--- The input ---

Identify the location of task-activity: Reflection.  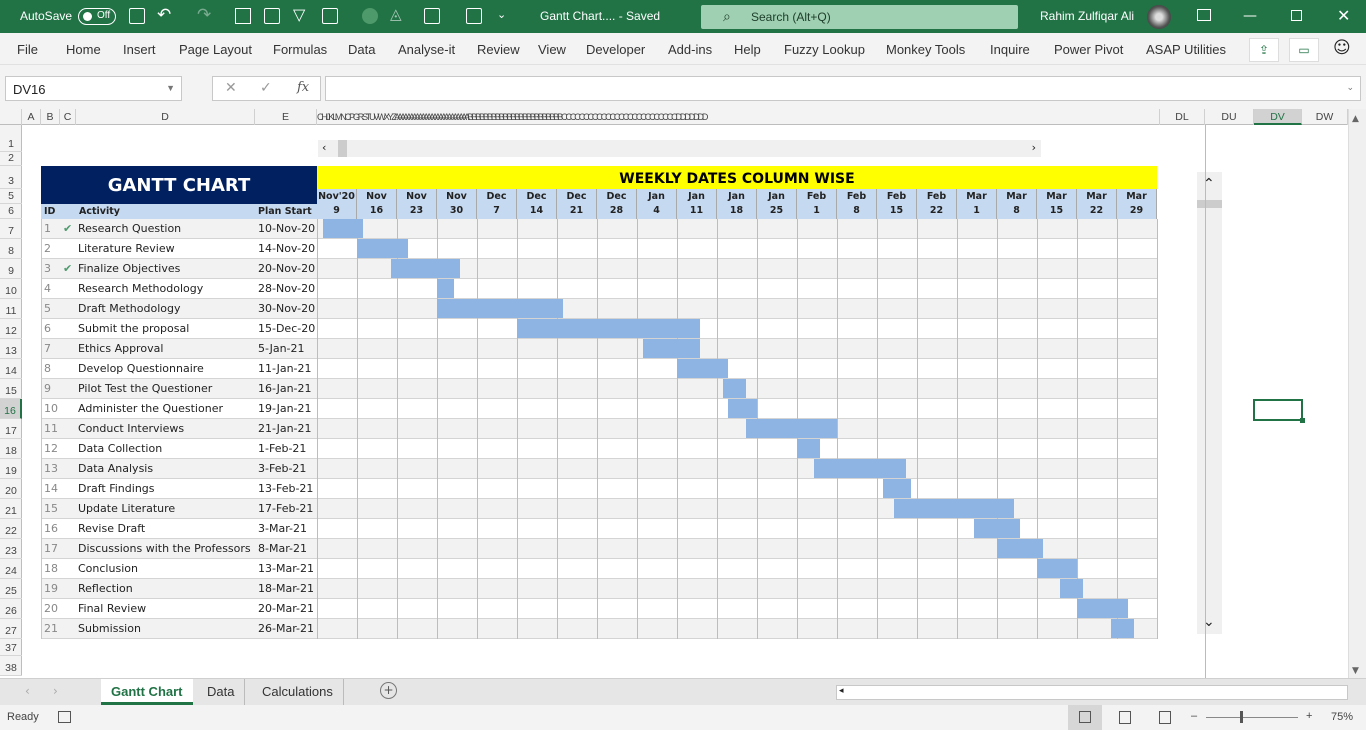
(106, 588).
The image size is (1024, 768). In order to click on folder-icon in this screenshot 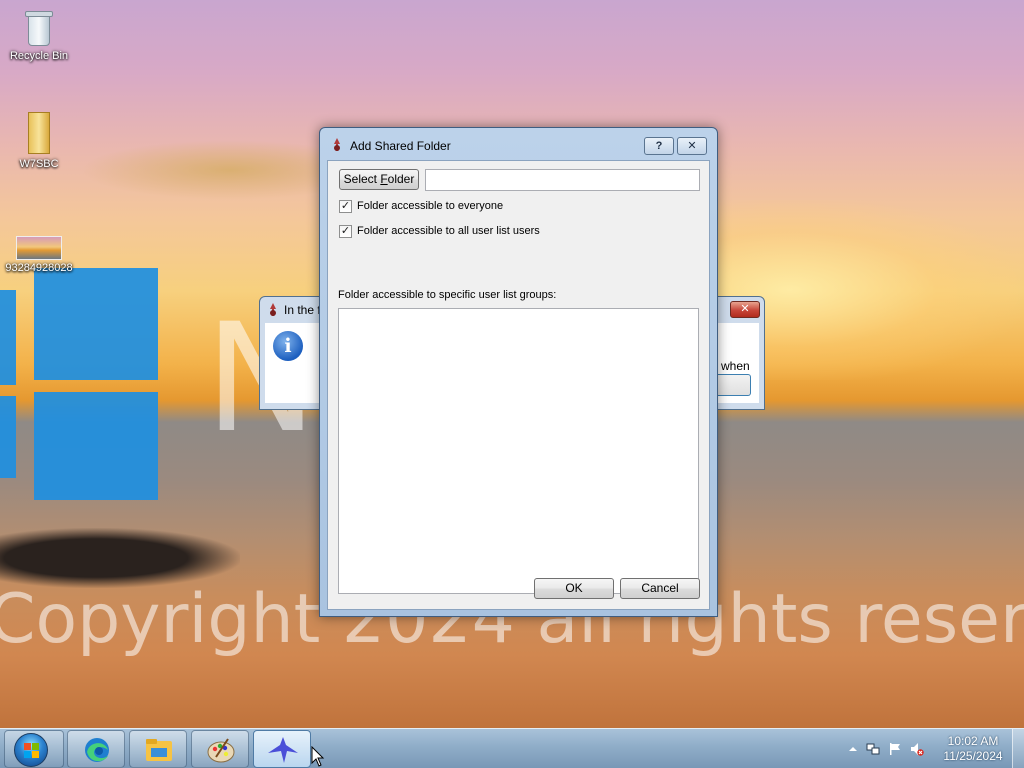, I will do `click(159, 750)`.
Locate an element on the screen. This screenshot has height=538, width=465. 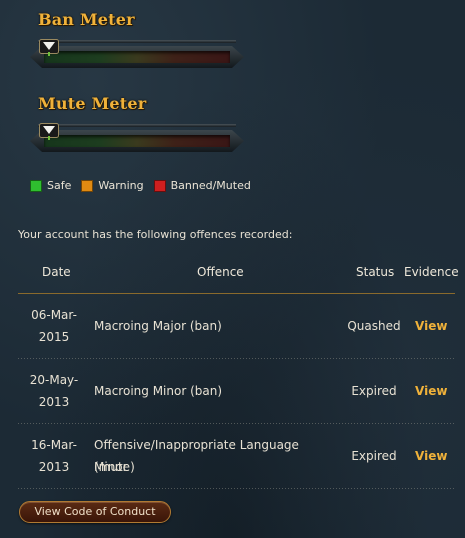
legend-safe-label: Safe is located at coordinates (60, 186).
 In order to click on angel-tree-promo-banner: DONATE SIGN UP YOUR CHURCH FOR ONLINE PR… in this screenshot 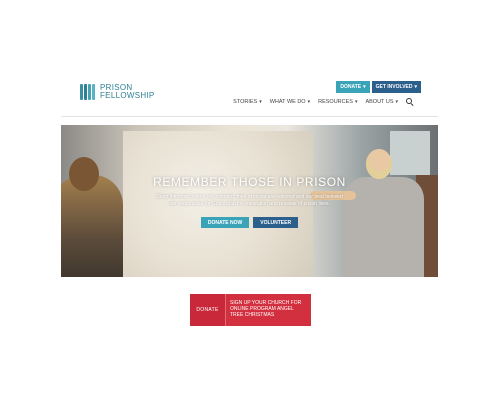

---

Rewrite the material from the line containing "Locate an element" through the last line, inclusive, swapping "screenshot" for "image" and keeping everything else the same. Omit the pictures and return only those lines.

The completed task:
Locate an element on the screen. This image has height=538, width=465. 
legend-safe-label: Safe is located at coordinates (60, 186).
 In order to click on angel-tree-promo-banner: DONATE SIGN UP YOUR CHURCH FOR ONLINE PR… in this image 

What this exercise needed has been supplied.